Sen. John McCain’s second bid for the White House, unlike his 2000 maverick candidacy, began to fail from the moment he became the perceived front-runner, analysts say.
The implosion of the Arizona Republican’s campaign — first the firing most of his campaign staff two weeks ago because he could no longer pay them and then booting his two top campaign bosses on Monday — was caused more by issues than by the campaign”s overspending, activists say.
McCain’s fall was inevitable, since he seemed intent on alienating base GOP activists and donors with his high-profile support of amnesty for criminal aliens. I know I am not the only party leader who has been scratching his head, said Jon Fleischman, the elected vice chairman of the Southern California Republican Party.
Rep. Tom Tancredo of Colorado, a fellow Republican presidential hopeful, this week said Mr. McCain’s support of a Senate bill that amounted to amnesty for illegal aliens put the final nail in the McCain campaign coffin.
Mr. McCain is struggling to raise money. Insiders say his campaign owes nearly as much as the meager $2 million that it has in cash on hand, and he lags behind former New York Mayor Rudolph W. Giuliani in most polls.
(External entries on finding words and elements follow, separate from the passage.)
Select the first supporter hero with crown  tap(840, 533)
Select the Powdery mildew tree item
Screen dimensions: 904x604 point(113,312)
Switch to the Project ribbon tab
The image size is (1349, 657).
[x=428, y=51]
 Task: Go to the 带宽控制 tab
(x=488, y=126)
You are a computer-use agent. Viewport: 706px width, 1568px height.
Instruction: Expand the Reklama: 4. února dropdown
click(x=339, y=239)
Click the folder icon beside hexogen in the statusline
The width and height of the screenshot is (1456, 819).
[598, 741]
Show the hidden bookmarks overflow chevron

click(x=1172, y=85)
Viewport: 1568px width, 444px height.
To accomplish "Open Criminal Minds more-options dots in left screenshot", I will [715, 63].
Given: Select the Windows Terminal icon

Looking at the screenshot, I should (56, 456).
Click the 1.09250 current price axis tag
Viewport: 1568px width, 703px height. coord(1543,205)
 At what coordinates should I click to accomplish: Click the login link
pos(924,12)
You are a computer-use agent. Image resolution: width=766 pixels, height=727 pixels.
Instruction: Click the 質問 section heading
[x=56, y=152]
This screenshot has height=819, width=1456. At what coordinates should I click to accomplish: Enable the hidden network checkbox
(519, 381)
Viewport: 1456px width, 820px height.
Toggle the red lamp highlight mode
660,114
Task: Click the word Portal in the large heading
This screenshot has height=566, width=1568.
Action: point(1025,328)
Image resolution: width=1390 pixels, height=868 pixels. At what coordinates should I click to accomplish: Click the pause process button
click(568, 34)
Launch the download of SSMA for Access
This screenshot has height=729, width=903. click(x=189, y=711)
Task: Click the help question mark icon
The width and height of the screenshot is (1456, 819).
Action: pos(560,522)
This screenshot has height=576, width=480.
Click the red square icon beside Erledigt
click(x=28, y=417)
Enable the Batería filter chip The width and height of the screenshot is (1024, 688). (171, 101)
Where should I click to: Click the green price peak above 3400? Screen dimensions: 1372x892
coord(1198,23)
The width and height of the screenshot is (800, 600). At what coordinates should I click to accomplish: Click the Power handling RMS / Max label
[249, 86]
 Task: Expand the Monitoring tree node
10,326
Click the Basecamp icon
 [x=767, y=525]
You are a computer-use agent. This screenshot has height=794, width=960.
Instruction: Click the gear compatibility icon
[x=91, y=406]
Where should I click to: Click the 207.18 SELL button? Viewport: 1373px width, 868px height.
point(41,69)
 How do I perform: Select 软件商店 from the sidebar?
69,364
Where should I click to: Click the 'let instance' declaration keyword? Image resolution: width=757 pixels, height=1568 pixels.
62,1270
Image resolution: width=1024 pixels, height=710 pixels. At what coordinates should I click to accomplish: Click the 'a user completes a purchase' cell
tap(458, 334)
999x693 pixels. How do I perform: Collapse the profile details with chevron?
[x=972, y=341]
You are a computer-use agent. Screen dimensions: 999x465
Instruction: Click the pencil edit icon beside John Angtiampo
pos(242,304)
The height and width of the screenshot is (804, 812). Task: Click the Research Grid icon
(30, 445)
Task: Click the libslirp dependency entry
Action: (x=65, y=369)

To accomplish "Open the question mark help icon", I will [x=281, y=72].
This week, he fired much of his top campaign staff in an attempt to get back on track.
Other analysts say the McCain flop had more to do with his having ticked off just about every major constituency by taking the wrong position on immigration, the war and campaign finance, among other things, either before or by the time he had declared for the 2008 nomination.
I don’t think he ever could have been nominated because the majority of the base in his party he dismissed as ideologues and activists — yet they are ones to depend on for the nomination, and they never liked him and wouldn’t have gone for him, even if he had the money to continue the Cadillac campaign he and his top aides were running, said American Conservative Union Chairman David A. Keene.
From the very beginning, veteran observers say, Mr. McCain’s problem was simple. Although he had a significant base of support within the party, he had the lowest ceiling of support of all potential nominees. He started with all the money and voters that he was ever going to get, and his support remained stagnant while other candidates gained and ultimately passed him.
Why would party activists trust a Republican candidate who makes a habit of allying himself with liberal democrats like [Sen. Russell D.] Feingold and [Sen. Edward M.] Kennedy to enact laws hateful to the party faithful? said Lynn Windel, a Republican National Committee member from Oklahoma. John McCain’s support of so-called campaign-finance reform was seen by many Republicans as a direct attack on the constitutional right of free speech. He is now paying the price for his apostasy.
When the campaign started, the common wisdom proclaimed that he was not only front-runner but the inevitable nominee, a perception that attracted major contributors.
However, by redefining himself as something he was not — a mainstream conservative — he undefined himself, said pollster John Zogby. The John McCain who was the maverick independent who had strong support among both independent voters and a good share of conservatives in 2000 was no longer there. He lost his own base and couldn’t be trusted enough among the conservative base.
When the inevitable candidate ceased to be inevitable, he lost the big donors, and those he relied on to raise money weren’t at other the other end of phone anymore.
Then came what Mr. Keene called the humorous irony of the McCain campaign. The Vietnam war hero could no longer afford to be the sort of candidate he led people to think he was going to be — raising lots of hard-dollar maximum contributions from the party establishment early in the campaign.
When the McCain campaign turned from seeking $2,000 donors to $100 or $50 givers, they hit a wall, because he also was the champion of the Senate immigration reform bill, which those small donors didn’t like.
Mr. Tancredo, long a leading congressional proponent of stronger border enforcement, said his presence in the 2008 Republican presidential field helped derail the McCain bandwagon.